A threat to Selma’s justice
Published 12:00 am Saturday, January 13, 2007
To the Editor:
The hallmark of democracy is based on the fair and impartial application of justice guaranteed by the United States Constitution.
Admittedly, the application of fair and impartial justice continues to be a challenge for poor people throughout the world.
Email newsletter signup
Americans are a proud people who believe in the highest ideals of truth, justice, and fairness.
It is the common acknowledgement of American values that inspires both the young and old to make contributions to securing our collective democracy.
In fact, we believe so strongly in the government of this great nation that we are willing to fight for this same democracy in the United States and throughout the world.
The beauty of the American system of governance is theoretically applied with “due process” for all.
This means that no person can be convicted without the opportunity to have a full disclosure of the facts relevant to defend against unlawful detainment.
Indeed, the American system is touted as the best system in the world and most of us believe it without any mental reservation.
We trust our judicial, executive, and legislative branches of government because we know that the bottom line commitment is fairness to all.

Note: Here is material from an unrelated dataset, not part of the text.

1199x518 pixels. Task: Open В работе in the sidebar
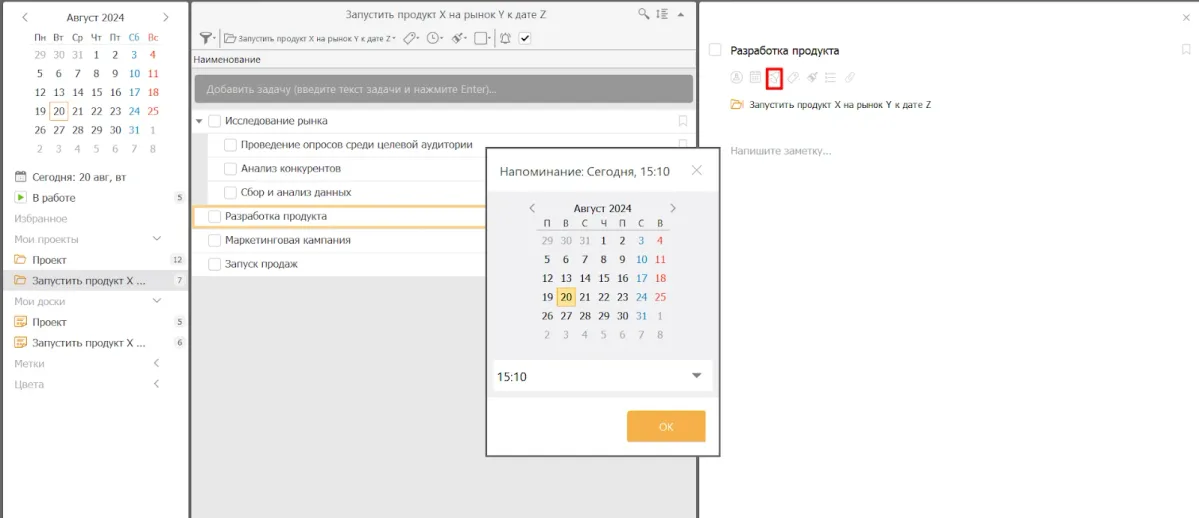coord(53,198)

As an African American who aspires to exercise constitutional authority, my heart and mind was seriously disturbed on Jan. 9, 2007, when I was informed that a local attorney, was arrested by a Selma police officer as she attempted to present her client’s case in City Court.
It is unconscionable and certainly unfair to think that any American’s right to have a fair and complete disclosure of facts would be pre-empted by a judge on the grounds that she didn’t want to hear the defense of a client.
This unfair application of the law is exactly what happened to a young African American male and attorney who has lawfully practiced law in Selma for over 34 years.
To add insult to injury a local police officer acting as a bailiff in court arrested the attorney on the grounds of not following a direct order from him.
Since the attorney was not placed in contempt of court, this officer did not have the jurisdiction to execute this arrest.
The rights of Americans should not be trampled on like this.
I am certain that I will continue to discuss this phenomenon on the radio when discussing Grassroots Democracy.
We should all be concerned about this incident for in truth “a threat to justice anywhere is a threat to justice everywhere.”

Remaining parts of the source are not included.